I propose to add a new predefined role to Postgres,
pg_manage_extensions. The idea is that it allows Superusers to delegate
the rights to create, update or delete extensions to other roles, even
if those extensions are not trusted or those users are not the database
owner.

I have attached a WIP patch for this.


Thoughts?

Michael

Вложения

Re: [PATCH] New predefined role pg_manage_extensions

От
Jelte Fennema-Nio
Дата:
On Fri, 12 Jan 2024 at 15:53, Michael Banck <mbanck@gmx.net> wrote:
> I propose to add a new predefined role to Postgres,
> pg_manage_extensions. The idea is that it allows Superusers to delegate
> the rights to create, update or delete extensions to other roles, even
> if those extensions are not trusted or those users are not the database
> owner.

I agree that extension creation is one of the main reasons people
require superuser access, and I think it would be beneficial to try to
reduce that. But I'm not sure that such a pg_manage_extensions role
would have any fewer permissions than superuser in practice. Afaik
many extensions that are not marked as trusted, are not trusted
because they would allow fairly trivial privilege escalation to
superuser if they were.



Re: [PATCH] New predefined role pg_manage_extensions

От
Michael Banck
Дата:
Hi,

On Fri, Jan 12, 2024 at 04:13:27PM +0100, Jelte Fennema-Nio wrote:
> But I'm not sure that such a pg_manage_extensions role would have any
> fewer permissions than superuser in practice. 

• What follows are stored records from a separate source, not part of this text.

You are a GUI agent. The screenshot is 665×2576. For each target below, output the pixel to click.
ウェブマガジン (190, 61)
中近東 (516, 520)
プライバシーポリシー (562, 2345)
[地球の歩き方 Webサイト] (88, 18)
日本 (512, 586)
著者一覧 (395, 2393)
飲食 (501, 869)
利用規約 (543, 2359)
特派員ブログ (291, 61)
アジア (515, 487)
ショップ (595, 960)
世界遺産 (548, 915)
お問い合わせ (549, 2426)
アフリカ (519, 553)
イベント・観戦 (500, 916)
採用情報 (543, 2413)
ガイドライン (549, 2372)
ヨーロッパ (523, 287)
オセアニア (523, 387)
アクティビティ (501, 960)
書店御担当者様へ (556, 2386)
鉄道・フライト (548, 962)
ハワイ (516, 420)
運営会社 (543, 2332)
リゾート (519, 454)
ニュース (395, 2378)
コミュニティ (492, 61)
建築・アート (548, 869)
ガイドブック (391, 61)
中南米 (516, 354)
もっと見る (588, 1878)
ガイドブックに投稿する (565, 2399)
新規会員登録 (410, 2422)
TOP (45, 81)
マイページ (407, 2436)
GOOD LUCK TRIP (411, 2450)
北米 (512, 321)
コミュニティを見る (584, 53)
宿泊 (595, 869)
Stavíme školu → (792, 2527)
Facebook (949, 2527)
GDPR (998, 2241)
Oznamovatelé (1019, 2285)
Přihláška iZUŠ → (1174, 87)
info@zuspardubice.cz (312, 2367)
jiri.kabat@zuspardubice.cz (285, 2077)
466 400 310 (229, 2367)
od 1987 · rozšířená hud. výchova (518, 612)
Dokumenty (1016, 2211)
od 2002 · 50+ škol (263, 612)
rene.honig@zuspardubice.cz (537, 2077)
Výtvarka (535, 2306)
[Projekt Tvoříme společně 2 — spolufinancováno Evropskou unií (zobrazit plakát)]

Note that just being able to create an extension does not give blanket
permission to use it. I did a few checks with things I thought might be
problematic like adminpack or plpython3u, and a pg_manage_extensions
user is not allowed to call those functions or use the untrusted
language.

> Afaik many extensions that are not marked as trusted, are not trusted
> because they would allow fairly trivial privilege escalation to
> superuser if they were.

While that might be true (or we err on the side of caution), I thought
the rationale was more that they either disclose more information about
the database server than we want to disclose to ordinary users, or that
they allow access to the file system etc.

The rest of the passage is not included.